He paused in midbite. Cait was usually so guarded that what he knew about the case came from what he could piece together from eavesdropping on her phone conversations or from news reports. That she shared even this much with him touched him somehow. More than it should have.
“I wouldn’t have thought soggy bones would have told you much.”
“We’ll have to see what they tell me after they dry out.” She turned her head and looked at him from her prone position. “Andrews said the women on your tour found them.”
“Yeah.” He blew out a sigh, recalling the scene. “They figured, hell they were in wet suits anyway, why not test the water. Dumb idea. They would have roasted in those suits if they sat in the springs for any length of time. But they all got in, a bit of a tight squeeze. One of them stepped on the bag. The rest is history.”
“A piece of history none of them will forget any time soon.”
“Whoever those bones belong to deserves to be remembered. If for no other reason, that makes me glad the women found them. No family should have to wonder what happened to their loved one.” At least when his mother had died that night in the hospital, he’d known it. There was no wondering if she’d walk through the door someday and take him home. Away from Jarrett’s addictions, his erratic behavior and random mood swings. At seven he’d realized that there was no going back for him. And though brutal, that had been better than living with false hope.
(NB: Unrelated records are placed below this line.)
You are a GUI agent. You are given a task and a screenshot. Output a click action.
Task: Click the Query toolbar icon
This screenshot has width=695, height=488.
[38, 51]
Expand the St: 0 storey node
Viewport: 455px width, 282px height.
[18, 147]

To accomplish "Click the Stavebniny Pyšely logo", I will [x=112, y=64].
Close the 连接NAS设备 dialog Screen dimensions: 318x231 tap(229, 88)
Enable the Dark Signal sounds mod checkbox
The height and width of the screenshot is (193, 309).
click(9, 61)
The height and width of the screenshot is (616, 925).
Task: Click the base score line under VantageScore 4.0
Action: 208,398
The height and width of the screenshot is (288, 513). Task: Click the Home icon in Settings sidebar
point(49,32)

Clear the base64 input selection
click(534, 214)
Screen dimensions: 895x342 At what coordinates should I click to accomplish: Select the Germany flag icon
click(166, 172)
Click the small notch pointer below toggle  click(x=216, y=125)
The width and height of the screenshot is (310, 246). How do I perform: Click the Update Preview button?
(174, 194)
“I agree. I want to get IDs on every set of remains before I’m done with this case. I don’t know if it’ll be possible. But that’s my goal. It’d be hard to believe justice was done until we have names to go with the bones.”
He wondered how she was going to manage that but figured she couldn’t tell him so he didn’t ask. But he thought of her now, bringing closure of sorts to the families who’d lost the people belonging to those bones. And thought they were lucky to have her standing for their loved ones.
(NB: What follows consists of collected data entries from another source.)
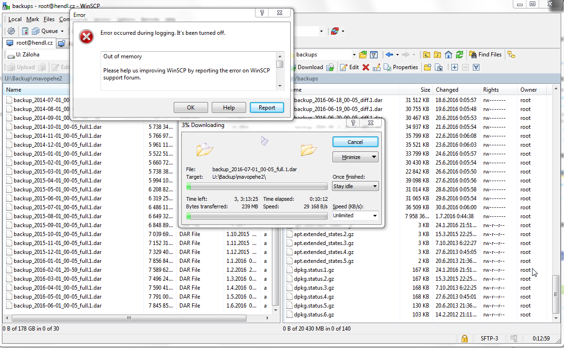Open the 'Stay idle' once-finished dropdown

[355, 186]
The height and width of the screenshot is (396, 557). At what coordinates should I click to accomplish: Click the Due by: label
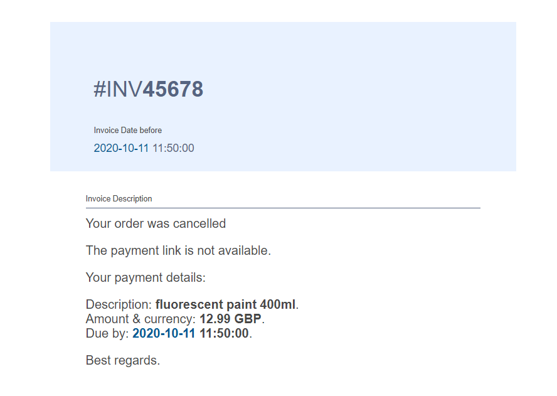coord(107,333)
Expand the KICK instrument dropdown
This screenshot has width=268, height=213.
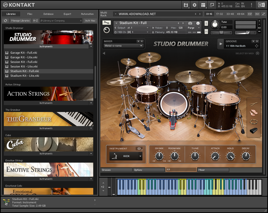tap(140, 156)
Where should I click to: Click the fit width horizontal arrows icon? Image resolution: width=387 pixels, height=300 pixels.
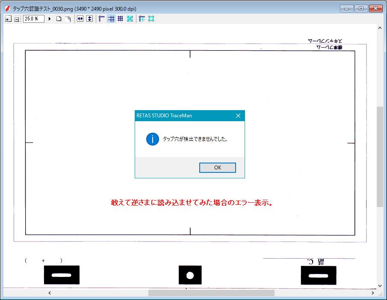80,19
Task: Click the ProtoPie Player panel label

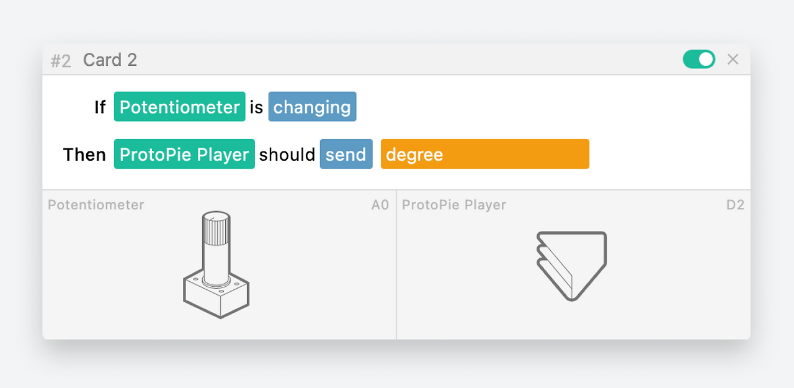Action: click(454, 205)
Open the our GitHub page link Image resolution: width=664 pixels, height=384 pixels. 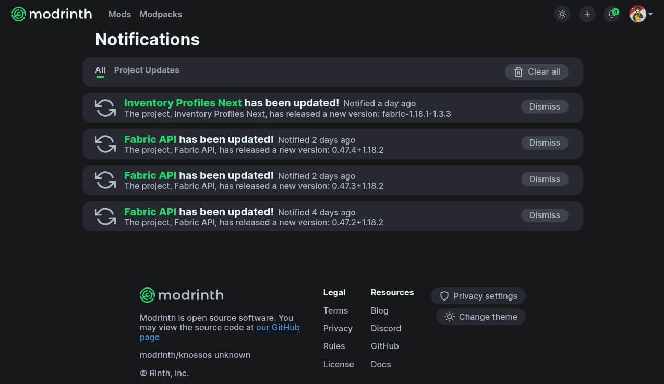tap(277, 327)
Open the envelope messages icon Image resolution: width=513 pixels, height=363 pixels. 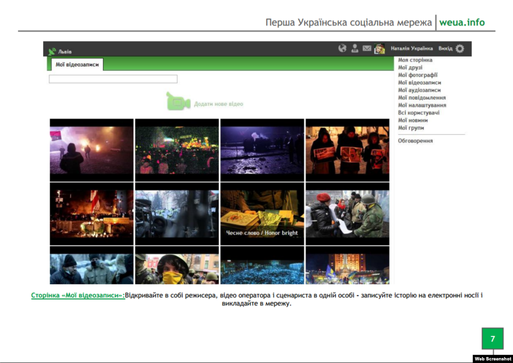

“Justice can sometimes be in the eye of the beholder and slippery to navigate.” When she remained silent, watching him expectantly, he surprised himself by going on. “My grandfather probably thought his will delivered the most fitting justice to my father by not leaving him a dime. The resort that used to be on the land he left me? Teddy Roosevelt once stayed there, or so I’m told. Local legend had it that the place was haunted. The place burned to the ground when I was three. Although it was ruled accidental, my grandfather let it slip once that Jarrett had done it. Probably high at the time, and wanted to rid it of ghosts.” The corner of his mouth lifted. “My grandfather wasn’t the forgiving sort.”
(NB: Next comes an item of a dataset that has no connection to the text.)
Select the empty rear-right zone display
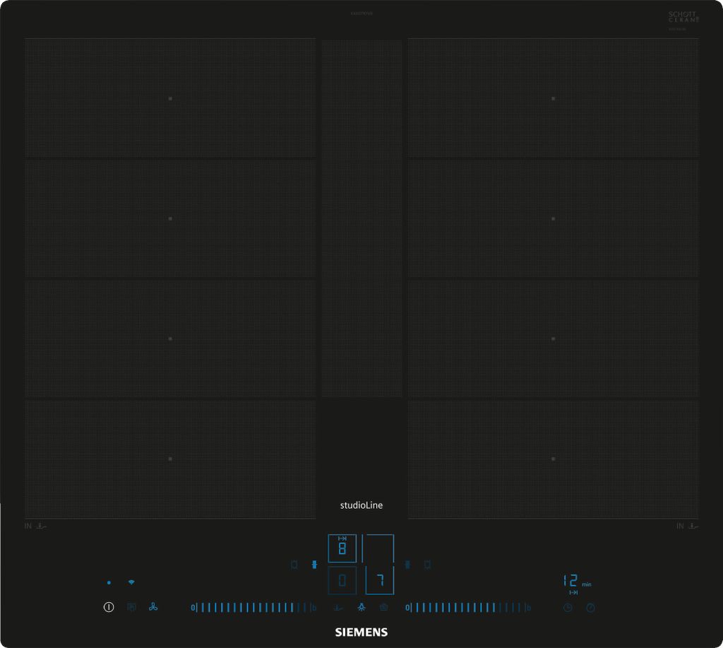pyautogui.click(x=379, y=548)
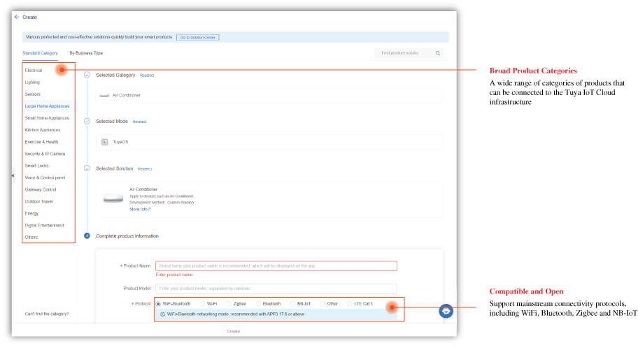Collapse the left sidebar with the arrow handle

coord(13,177)
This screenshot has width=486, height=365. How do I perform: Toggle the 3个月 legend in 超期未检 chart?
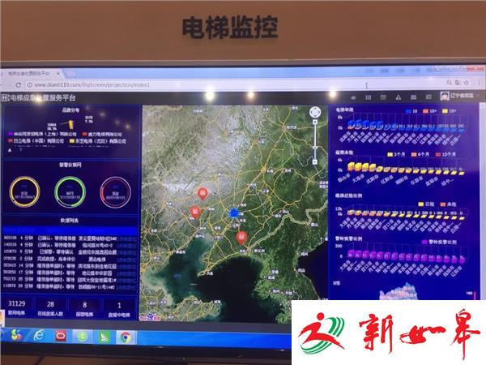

Especially when the old man had tried one thing after another to make his son grow up and act like a man. Zach himself had been a tool in that attempt. When his grandfather had gotten proof of Jarrett’s paternity, it was he who had forced Zach’s father to do his duty. Probably had hoped the act would make Jarrett shoulder some responsibility for the first time in his life. It hadn’t turned out that way.
“My father contested the will of course. The old man had made sure it was ironclad, but I could have worked a deal. Could have given him at least part of what he thought was his share.”
“But you didn’t.”
“It would have been a betrayal of my grandfather’s last wishes. One more reward for my father that he didn’t deserve, didn’t work for. Wouldn’t appreciate.” Most of the time he knew he’d done the right thing. But doubts were sneaky little bastards that often preyed on nights when sleep was elusive and memories took hold.
Shaking off the moroseness that threatened at the thought, he finished the rest of his sandwich in silence before lying back on the hood next to her, one knee raised. He turned his head to study her. The dim light of the street lamp silhouetted her exquisite profile. And he surprised himself by asking the question that had been bothering him since they’d first met.
“How’d you get here, Cait?” She faced him, her brow winging upward, and he rephrased. “Not to Oregon, but to where you are. What you do.”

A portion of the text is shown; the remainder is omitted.